CartoType Map Data Format Type 1 (CTM1)

Introduction

CartoType Map Data Format 1, known for short as CTM1, is a binary file format for storing vector map data. Map Data Format 1 is one of the data formats supported by CartoType. It is the format used for demonstration software on desktop and laptop computers and mobile devices. The format is platform-independent.

Map data is taken from OSM (OpenStreetMap) files, SHP files and other data sources and converted to CartoType Map Data Format 1 by tools delivered as part of the CartoType toolset. The main tool is generate_map_data_type1.

Copyright and license

This format is copyright © 2004-2008 Cartography Ltd. For unrestrictive licensing please contact Cartography Ltd. However, you may use this documentation and the data format described in it under the following conditions: any programs or other computer software components that use the format must contain an acknowledgement in the 'Help' or 'About' menu or splash screen or documentation, using text of an easily legible size and style, in the words "The CTM1 data format is licensed from Cartography Ltd (http://www.cartotype.com)."; further, any changes to the CTM1 format or documentation must be made available under the same license and conditions.

CTM1 versions

28th April 2004 0.0  
4th May 2004 1.0 strings are now preceded by their lengths instead of null-terminated
5th May 2004 2.0 map objects are now preceded by their lengths in bytes
12th November 2004 2.1 object coordinates are now stored compactly if possible using 16-bit offsets
28th February 2005 2.2 added table 2 (label index)
9th September 2005 2.3 added table 3 (projections)
16th April 2006 2.4 if there are 3 sub-regions the third is the overlap region
25th August 2008 3.0 object names are replaced by null-separated named string attributes; the change allows older (version 2.*) CTM1 files to be read by later CartoType versions but not vice versa

Data types

The following data types are used. All multi-byte numbers are big-endian, which means more significant bytes come first.

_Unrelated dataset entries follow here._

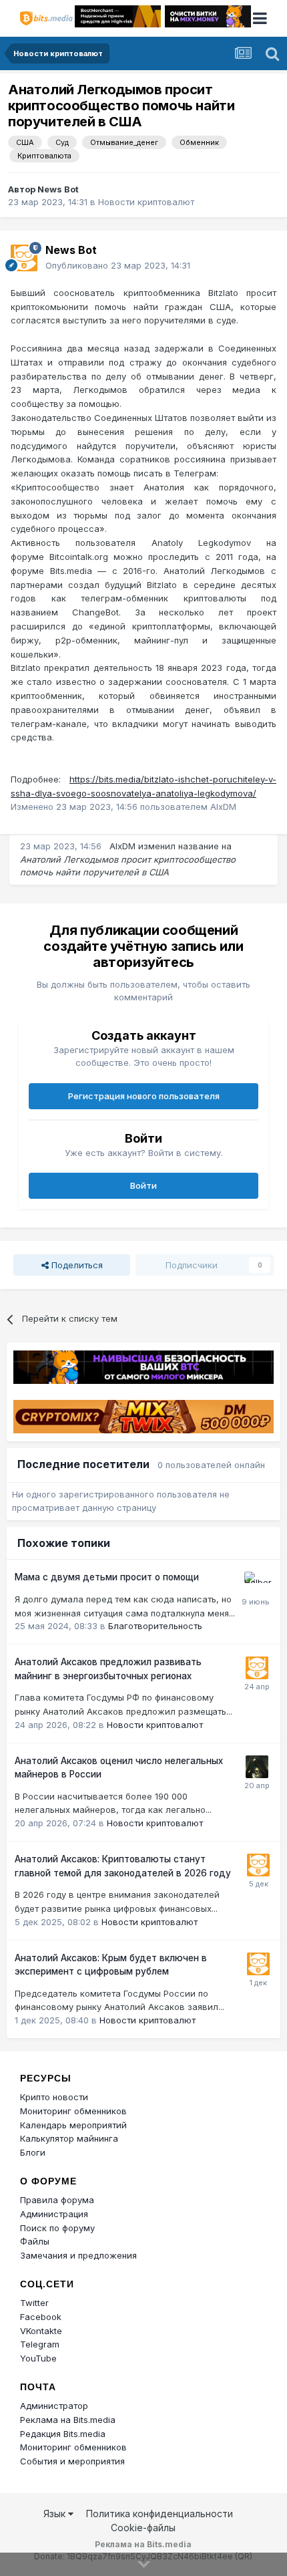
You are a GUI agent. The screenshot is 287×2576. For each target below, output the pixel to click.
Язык (55, 2513)
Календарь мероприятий (73, 2125)
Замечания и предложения (78, 2255)
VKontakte (41, 2330)
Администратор (54, 2405)
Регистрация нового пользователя (144, 1096)
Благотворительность (155, 1625)
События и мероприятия (72, 2461)
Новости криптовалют (146, 201)
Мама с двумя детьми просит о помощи (107, 1577)
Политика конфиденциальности (159, 2513)
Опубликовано (117, 265)
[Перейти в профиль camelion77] (257, 1766)
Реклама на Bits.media (67, 2419)
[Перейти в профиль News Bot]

int8: 8-bit signed integer stored as one byte

uint8: 8-bit unsigned integer stored as one byte

int16: 16-bit signed integer stored as two bytes

uint16: 16-bit unsigned integer stored as two bytes

int32: 32-bit signed integer stored as four bytes

uint32: 32-bit unsigned integer stored as four bytes

fixed: 32-bit signed integer stored as four bytes, representing a fixed-point number equal to 1/65536 of this number (e.g., 65536 represents 1.0; 32768 represents 0.5).

latitude: latitude stored as degrees in a fixed-point number, taking degrees West of Greenwich as negative and degrees East as positive: see the ‘data shift’ in table 0 to fully understand this

longitude: longitude stored as degrees in a fixed-point number, taking degrees North of the equator as positive and degrees South as negative: see the ‘data shift’ in table 1 to fully understand this

metres: projected metres; used instead of degrees if the map data has already been projected

string: a length followed by either a UTF8 or a UTF16 string, depending on the string format entry in the global information table; the length is a single byte unless that byte is 255, in which case a four-byte length follows that sentinel

File structure

The file format consists of a header followed by some tables, some of which are mandatory. This is a very similar pattern to that of a TrueType font file. To find a table, look it up in the table index, which contains table IDs and offsets to the tables from the start of the file.

The header

The format of the header is:

uint8 * 4 signature the file signature, which must be the bytes ‘CTm1’
uint16 version major the major version number of the file format
uint16 version minor the minor version number of the file format
uint16 tables number of tables in the file

for each table:

uint16 table ID unique ID of the table
uint32 table offset offset of the table from the start of the file

Tables may appear in any order in the table index. A non-existent table may either be absent from the table, or may be indicated by a table offset of zero.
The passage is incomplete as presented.